Foraging in Virginia
Felix Octavius Carr Darley 1822-1888
Watercolor on paper
Sight size: 16 1/2″h x 24″w
Circa 1870
“More than any other single talent, F.O.C. Darley was responsible for the growth of illustration in early America. An article in the bulletin of the American Art Union in August 1851, cites his work as “combining a recognizably sophisticated American point of view with an exceptionally sophisticated style of drawing.” The melding of the American viewpoint and his personal style made him the prototype for American illustrators to follow. According to the exhibition catalogue of the 1978 Darley exhibition at the Delaware Art Museum: “Because of his popularity and enormous productivity, Darley’s illustrations were the first works of art many Americans experienced.” And Henry Pitz, writing in 200 Years of American Illustration, states: “Darley had no tradition of American illustration behind him.
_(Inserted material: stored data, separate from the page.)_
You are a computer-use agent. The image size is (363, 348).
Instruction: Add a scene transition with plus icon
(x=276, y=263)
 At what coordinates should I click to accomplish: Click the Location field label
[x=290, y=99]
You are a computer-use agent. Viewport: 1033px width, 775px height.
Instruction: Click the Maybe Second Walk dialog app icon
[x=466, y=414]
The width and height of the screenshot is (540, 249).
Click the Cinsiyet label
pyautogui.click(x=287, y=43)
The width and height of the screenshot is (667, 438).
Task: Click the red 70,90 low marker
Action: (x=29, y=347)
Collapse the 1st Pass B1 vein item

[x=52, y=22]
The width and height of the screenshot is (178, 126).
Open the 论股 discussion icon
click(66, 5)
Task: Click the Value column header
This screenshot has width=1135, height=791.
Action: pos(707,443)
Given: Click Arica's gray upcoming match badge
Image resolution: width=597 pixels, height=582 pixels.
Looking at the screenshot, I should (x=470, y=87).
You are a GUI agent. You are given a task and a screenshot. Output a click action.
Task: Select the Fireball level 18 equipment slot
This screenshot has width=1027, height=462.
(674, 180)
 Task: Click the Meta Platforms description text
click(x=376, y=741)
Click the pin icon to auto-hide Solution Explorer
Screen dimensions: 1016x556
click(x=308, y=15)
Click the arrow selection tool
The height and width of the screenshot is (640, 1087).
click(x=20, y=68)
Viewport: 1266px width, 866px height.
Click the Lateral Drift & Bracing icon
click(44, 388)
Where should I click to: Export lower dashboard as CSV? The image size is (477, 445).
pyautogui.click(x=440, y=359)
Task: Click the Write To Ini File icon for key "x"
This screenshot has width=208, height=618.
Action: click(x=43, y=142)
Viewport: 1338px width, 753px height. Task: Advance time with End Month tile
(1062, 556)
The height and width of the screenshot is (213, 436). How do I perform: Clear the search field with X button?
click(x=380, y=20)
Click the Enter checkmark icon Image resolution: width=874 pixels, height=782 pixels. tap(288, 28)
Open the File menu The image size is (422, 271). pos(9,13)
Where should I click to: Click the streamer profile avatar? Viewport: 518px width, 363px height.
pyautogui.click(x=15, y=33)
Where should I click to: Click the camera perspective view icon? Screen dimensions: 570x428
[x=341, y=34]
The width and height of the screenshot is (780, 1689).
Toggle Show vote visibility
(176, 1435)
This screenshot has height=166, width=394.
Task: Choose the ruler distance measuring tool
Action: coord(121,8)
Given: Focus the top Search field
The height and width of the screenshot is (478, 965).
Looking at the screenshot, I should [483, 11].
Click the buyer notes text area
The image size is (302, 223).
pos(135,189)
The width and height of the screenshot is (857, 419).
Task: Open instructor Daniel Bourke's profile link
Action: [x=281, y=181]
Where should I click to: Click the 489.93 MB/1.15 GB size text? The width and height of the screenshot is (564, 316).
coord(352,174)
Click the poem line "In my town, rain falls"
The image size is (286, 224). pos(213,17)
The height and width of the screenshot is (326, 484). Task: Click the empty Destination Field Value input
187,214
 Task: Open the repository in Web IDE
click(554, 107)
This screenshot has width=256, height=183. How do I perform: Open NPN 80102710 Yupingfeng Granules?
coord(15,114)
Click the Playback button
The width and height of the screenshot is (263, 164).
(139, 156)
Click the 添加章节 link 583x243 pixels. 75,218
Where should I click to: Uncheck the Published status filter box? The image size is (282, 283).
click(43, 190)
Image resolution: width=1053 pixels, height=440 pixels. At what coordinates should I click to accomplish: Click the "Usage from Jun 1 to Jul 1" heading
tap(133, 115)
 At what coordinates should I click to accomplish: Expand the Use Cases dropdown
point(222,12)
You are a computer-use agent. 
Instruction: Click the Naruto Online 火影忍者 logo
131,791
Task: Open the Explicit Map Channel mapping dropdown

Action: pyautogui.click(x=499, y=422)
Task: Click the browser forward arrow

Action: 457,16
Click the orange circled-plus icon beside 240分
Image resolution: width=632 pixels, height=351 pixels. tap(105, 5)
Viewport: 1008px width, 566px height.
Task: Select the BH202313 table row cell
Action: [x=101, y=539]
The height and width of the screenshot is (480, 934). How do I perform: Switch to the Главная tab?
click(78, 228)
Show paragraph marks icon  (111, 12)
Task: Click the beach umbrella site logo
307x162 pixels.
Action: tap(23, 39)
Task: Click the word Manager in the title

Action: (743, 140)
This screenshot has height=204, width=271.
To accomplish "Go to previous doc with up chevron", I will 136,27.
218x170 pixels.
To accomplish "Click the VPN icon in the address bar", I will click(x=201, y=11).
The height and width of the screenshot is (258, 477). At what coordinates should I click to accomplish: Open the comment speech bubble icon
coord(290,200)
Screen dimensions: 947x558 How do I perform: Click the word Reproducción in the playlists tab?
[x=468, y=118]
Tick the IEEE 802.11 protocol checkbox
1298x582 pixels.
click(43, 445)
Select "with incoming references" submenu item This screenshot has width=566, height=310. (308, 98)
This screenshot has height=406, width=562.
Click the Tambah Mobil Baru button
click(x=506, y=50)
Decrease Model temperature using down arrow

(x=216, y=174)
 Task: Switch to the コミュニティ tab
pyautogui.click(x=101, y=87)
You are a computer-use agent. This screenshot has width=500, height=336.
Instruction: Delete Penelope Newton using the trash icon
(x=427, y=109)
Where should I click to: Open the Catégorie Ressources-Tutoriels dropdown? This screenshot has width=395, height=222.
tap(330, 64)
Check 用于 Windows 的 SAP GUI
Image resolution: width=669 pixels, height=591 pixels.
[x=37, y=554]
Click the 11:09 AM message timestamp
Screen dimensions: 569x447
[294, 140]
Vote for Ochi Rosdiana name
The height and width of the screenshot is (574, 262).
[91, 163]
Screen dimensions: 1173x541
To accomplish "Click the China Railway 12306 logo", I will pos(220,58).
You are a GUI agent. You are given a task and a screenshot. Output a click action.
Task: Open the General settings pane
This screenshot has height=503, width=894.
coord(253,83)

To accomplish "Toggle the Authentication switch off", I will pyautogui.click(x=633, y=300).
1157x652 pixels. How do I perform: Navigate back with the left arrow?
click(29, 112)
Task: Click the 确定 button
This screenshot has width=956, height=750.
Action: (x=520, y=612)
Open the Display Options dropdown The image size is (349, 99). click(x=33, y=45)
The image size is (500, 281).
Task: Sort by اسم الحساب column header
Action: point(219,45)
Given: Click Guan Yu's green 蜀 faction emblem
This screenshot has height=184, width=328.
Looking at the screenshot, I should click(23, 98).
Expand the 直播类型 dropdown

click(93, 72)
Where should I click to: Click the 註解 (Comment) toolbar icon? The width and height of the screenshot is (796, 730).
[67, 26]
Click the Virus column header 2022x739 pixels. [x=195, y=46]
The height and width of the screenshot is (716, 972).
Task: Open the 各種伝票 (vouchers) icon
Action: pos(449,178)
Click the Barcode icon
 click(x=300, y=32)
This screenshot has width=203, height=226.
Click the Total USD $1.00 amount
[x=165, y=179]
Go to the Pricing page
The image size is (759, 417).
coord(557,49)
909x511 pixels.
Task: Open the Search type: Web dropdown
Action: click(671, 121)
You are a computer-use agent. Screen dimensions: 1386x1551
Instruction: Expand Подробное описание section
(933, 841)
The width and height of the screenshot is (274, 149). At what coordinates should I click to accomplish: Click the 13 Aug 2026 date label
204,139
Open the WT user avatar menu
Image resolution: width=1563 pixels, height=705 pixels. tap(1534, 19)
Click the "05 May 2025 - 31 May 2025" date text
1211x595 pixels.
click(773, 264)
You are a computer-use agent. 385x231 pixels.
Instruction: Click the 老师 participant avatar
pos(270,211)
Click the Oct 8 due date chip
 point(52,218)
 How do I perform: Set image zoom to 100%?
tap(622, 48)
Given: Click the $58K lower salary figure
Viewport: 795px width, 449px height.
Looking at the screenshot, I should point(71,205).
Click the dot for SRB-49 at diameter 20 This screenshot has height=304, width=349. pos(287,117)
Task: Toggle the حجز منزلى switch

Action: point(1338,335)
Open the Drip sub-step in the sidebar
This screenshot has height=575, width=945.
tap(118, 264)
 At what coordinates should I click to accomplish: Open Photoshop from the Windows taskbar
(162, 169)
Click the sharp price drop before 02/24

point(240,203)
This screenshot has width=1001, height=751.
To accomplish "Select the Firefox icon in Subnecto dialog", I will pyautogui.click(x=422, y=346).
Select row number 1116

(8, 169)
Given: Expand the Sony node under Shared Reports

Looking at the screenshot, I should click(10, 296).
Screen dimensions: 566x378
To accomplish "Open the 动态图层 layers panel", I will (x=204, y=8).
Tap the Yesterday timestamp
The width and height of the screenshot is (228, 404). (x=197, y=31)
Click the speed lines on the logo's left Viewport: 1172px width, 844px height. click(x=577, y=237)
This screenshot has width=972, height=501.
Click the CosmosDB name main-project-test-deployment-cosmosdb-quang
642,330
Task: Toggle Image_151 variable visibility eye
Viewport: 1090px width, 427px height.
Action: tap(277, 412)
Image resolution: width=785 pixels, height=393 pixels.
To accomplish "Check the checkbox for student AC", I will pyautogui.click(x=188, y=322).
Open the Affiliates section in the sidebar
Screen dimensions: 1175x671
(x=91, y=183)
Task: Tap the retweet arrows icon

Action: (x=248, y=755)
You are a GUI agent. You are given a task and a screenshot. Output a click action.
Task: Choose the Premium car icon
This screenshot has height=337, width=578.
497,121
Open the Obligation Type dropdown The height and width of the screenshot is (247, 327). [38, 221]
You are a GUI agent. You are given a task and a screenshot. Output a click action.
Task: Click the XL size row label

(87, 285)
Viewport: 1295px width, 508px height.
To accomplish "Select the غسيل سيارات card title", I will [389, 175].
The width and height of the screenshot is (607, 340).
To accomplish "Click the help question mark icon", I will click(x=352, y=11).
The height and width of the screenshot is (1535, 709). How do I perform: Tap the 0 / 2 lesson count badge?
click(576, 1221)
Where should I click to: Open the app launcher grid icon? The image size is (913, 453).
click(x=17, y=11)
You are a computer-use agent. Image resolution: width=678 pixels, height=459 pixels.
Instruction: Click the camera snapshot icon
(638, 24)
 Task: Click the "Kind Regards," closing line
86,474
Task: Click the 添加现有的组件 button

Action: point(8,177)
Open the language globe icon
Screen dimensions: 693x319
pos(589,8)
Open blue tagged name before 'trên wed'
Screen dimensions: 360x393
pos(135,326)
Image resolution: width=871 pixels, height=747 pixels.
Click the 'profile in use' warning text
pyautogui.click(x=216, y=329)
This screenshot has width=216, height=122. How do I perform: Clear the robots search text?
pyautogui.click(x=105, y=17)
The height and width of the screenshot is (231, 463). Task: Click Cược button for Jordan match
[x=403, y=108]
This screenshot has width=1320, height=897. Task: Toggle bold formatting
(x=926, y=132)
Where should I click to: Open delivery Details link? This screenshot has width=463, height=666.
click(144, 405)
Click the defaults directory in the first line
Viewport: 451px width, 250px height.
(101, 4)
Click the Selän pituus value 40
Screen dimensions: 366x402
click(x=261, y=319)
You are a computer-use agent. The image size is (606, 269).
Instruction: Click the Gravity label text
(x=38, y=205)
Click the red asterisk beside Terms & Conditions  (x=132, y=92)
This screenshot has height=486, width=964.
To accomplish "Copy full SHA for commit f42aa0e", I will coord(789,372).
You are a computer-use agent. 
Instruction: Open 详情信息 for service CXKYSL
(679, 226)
He was himself beginning its creation.”” (Illustrator’s Hall of Fame Induction, Fred Taraba Director Illustration House, Inc.)
Felix Darley was sought after as an illustrator for many of the best known authors of his day, including James Fennimore Cooper, Charles Dickens, Nathaniel Hawthorne, Washington Irving, Harriet Beecher Stowe and others.
This painting depicts a farm family gathering the harvest by hand, in an effort to extol rural family labor as virtuous and noble, and harkening back to Jeffersonian republican ideals.